Quantitative Trading Portfolio Optimization-Based Stock Prediction Using Long-Short Term Memory Network
Author: Ruizhi Hao
Degree: M.S. in Business Intelligence and Analytics
Year: 2021
Advisory Committee: Dr. Dragos Bozdog, Dr. Ionut Florescu
Abstract: Stock prediction is critical in quantitative trading for creating an efficient trading strategy that yields a high return. The ability to predict outcomes is also needed for successful portfolio construction and optimization. Stock prediction, on the other hand, is a difficult task due to the numerous factors involved, such as uncertainty and instability. Deep learning techniques, especially the recurrent neural network (RNN), have recently been developed for sequence prediction.

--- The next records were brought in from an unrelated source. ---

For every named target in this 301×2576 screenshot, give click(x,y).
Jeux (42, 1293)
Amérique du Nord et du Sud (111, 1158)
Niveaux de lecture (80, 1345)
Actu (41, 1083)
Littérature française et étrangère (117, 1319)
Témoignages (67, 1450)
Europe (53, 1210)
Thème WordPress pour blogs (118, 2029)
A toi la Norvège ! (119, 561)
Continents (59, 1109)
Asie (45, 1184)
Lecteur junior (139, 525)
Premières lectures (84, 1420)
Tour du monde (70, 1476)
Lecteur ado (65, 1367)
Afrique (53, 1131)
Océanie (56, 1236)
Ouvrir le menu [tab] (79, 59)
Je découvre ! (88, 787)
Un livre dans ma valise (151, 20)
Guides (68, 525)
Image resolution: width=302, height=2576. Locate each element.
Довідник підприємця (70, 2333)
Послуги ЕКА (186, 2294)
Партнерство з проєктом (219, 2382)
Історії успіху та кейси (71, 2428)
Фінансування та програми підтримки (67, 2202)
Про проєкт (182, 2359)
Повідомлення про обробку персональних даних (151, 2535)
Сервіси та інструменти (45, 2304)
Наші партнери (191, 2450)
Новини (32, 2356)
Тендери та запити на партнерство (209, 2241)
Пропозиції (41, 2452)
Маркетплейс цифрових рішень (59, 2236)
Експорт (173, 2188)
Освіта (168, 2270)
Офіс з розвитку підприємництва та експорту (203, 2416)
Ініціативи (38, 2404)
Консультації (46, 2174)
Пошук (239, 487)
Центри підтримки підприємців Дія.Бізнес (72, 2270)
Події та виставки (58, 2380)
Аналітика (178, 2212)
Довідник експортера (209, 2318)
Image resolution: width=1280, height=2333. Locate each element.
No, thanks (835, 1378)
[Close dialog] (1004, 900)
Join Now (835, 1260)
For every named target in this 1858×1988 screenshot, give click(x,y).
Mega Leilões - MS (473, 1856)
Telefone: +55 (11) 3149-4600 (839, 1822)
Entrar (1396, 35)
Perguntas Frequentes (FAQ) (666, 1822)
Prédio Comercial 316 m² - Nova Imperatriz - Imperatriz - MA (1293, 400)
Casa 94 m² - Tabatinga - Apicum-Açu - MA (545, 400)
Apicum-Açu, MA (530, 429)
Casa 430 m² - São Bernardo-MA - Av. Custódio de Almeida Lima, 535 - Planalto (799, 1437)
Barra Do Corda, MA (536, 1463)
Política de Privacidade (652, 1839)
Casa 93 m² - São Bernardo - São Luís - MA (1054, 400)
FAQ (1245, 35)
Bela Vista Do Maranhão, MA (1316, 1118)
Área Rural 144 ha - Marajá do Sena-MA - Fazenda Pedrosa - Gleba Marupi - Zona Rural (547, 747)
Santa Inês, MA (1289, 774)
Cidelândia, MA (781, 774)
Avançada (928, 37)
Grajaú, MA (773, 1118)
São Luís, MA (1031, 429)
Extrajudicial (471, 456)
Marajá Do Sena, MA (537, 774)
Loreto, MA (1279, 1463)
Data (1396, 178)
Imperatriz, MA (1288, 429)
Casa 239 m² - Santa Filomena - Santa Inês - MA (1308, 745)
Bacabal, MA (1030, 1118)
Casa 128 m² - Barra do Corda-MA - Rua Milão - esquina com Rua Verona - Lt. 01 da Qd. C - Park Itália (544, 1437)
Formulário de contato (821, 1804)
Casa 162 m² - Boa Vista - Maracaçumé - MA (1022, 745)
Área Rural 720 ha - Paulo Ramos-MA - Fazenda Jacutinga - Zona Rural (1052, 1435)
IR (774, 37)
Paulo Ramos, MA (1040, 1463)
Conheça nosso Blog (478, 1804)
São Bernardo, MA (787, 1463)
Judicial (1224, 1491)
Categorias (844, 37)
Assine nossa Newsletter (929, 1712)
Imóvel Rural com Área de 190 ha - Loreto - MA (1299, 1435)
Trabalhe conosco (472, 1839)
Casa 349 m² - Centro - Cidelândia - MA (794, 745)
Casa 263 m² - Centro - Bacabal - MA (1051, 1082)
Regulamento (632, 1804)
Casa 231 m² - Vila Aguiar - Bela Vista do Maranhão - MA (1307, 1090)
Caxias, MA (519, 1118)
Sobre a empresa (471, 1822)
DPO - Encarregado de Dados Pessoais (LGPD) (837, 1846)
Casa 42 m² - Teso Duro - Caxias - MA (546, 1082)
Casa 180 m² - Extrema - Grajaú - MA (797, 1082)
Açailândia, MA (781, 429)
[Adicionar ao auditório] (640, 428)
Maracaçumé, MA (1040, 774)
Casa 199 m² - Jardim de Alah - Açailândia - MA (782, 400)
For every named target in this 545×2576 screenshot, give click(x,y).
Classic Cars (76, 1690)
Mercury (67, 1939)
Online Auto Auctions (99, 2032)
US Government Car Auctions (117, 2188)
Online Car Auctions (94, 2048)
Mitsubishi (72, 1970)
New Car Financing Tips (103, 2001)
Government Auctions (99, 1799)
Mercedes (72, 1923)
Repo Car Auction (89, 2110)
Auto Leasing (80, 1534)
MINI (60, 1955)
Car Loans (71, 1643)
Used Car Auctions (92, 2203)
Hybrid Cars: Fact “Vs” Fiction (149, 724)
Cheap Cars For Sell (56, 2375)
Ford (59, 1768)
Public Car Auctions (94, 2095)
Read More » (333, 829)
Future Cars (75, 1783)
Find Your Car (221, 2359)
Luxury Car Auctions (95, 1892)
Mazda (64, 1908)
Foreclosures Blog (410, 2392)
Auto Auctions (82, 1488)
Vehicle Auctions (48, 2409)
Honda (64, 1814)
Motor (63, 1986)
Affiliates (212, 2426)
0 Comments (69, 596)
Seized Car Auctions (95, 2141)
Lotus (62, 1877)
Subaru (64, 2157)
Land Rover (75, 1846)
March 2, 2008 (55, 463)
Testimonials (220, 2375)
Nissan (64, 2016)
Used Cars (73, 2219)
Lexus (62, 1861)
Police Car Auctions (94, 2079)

A long short-term memory (LSTM) network is proposed in this paper to predict market movement using historical data. Multiple portfolio optimization techniques, such as equal-weighted modeling (EQ) and optimization modeling maximizing Sharpe ratio, are used to optimize portfolio efficiency in order to build an effective portfolio. The results showed that our proposed LSTM prediction model is effective in predicting stock prices with high accuracy. In addition, using maximizing Sharpe ratio method to rebalance the allocation strategy every three months showed a significant improvement in the cumulative return of the constructed portfolios. Furthermore, our constructed portfolios beat the benchmark Sector ETF index in both XLU and XLB.